As of August 1st, 2005, the statute of the state of Minnesota requires the Department of Public Safety to have public criminal records available online for any citizen who wants to look them up. The records are available at the Computerized Criminal History System (CCH), a part of the website of the Minnesota Bureau of Criminal Apprehension (BCA).
However, the access to these records is not complete. By default, the records are limited to all adult misdemeanors, felonies and convictions less than fifteen years old. If any individual wants to look up any complete record, they must produce a BCA Informed Consent Form, signed by the subject of the report. This report would be delivered via mail at a cost of fifteen dollars. If anyone wants to request their own complete record, they can get it, delivered via mail, for eight dollars.

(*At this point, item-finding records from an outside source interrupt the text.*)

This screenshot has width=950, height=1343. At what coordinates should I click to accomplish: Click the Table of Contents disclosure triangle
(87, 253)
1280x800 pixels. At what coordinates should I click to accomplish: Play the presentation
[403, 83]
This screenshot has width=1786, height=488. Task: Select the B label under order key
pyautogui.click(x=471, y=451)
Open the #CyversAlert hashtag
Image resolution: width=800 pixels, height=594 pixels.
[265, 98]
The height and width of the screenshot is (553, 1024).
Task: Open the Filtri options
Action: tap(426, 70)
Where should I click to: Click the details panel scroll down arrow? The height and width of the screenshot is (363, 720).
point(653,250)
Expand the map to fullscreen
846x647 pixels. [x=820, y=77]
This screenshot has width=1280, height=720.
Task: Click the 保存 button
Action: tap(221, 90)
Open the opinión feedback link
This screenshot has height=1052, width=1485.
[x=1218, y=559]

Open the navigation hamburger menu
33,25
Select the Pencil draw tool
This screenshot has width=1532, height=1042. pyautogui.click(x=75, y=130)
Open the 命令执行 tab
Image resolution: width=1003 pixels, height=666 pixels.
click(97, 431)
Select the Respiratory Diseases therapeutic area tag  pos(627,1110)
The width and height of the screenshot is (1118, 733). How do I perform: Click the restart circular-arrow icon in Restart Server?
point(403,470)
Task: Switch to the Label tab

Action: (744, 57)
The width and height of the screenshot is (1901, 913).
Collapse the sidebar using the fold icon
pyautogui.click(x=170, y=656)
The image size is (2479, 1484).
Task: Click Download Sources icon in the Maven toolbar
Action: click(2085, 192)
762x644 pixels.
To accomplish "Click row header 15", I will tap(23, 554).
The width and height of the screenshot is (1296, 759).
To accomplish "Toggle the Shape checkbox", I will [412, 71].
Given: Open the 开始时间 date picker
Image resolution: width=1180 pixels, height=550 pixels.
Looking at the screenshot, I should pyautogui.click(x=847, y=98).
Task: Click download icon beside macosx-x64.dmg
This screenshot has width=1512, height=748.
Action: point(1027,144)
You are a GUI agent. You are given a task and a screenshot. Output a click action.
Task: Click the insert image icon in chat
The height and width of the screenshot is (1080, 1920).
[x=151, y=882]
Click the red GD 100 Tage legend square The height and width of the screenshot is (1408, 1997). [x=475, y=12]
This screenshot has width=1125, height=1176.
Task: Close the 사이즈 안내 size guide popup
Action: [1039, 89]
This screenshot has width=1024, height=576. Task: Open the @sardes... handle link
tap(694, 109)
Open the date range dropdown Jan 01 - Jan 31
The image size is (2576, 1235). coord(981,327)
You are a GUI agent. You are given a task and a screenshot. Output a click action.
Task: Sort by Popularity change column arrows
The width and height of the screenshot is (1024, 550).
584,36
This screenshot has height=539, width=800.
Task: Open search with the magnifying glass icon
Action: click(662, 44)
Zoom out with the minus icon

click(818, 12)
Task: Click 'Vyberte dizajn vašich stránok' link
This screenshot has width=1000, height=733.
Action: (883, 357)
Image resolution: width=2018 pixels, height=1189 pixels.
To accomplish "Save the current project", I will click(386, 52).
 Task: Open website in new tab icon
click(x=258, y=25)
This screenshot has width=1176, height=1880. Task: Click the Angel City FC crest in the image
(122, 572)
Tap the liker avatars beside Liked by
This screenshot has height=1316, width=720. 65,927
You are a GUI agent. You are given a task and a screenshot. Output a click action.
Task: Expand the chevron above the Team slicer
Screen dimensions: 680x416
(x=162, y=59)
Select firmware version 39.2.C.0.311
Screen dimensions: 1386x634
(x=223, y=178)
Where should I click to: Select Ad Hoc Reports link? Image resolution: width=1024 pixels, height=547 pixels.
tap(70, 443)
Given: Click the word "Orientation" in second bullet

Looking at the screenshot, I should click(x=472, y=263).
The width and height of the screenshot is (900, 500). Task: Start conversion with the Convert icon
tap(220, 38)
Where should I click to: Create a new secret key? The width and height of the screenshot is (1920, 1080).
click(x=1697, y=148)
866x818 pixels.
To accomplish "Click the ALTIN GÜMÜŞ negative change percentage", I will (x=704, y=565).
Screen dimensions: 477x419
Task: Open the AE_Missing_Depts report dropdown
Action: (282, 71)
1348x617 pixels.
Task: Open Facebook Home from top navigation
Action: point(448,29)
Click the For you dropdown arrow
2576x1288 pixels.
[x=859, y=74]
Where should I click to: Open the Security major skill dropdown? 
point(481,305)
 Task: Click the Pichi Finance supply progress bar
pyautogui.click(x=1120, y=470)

The CCH has a separate search engine for the records of crimes related to the manufacture or distribution of methamphetamine, which is available at https://mor.state.mn.us/MorOffenderSearch.aspx.
The Minnesota Department of Corrections (DOC) offers a different way of looking up criminal records. In their website, it's possible to look up their databases of people related to their organisation through their various search engines. This databases are accessible online. This website gives access to the following information:
- Level 3 Predatory Offender Search engine. Here, it's possible to look for level 3 predatory offenders with high risk of re-offending- by name, city, county or even ZIP code.
- Offender Locator. This options allows the user to look up all the offenders who have been committed to the DOC, and are still under their supervision, including those who are currently incarcerated and those who have been released under supervision.
- Active DOC fugitives. This is quite a straight forward database, a collection of pictures of fugitives, with links to their records.
The DOC website also links to the CCH search engine, making it easier to perform background checks and to contrast the information contained in both databases.
If anyone is looking for information on the sex offender registry, the US Department of Justice's National Sex Offender Public Website (NSOPW) has a powerful search engine that allows the user to look up the sex offender registry database. The main problem with this search engine is that, in order to perform any kind of search, it requires the first name and last name of the alleged offender, which usually makes it really hard to perform the necessary research.
Both the CCH and the DOC databases and search engines provide with extremely useful and personal information. These criminal records can be an extremely useful tool, but they must be used with some degree of intelligence and sensibility. As the CCH's website clearly states, if the criminal record is used to perform a background check on an applicant for a job, it is mandatory to inform the candidate that the background check is being performed through the CCH.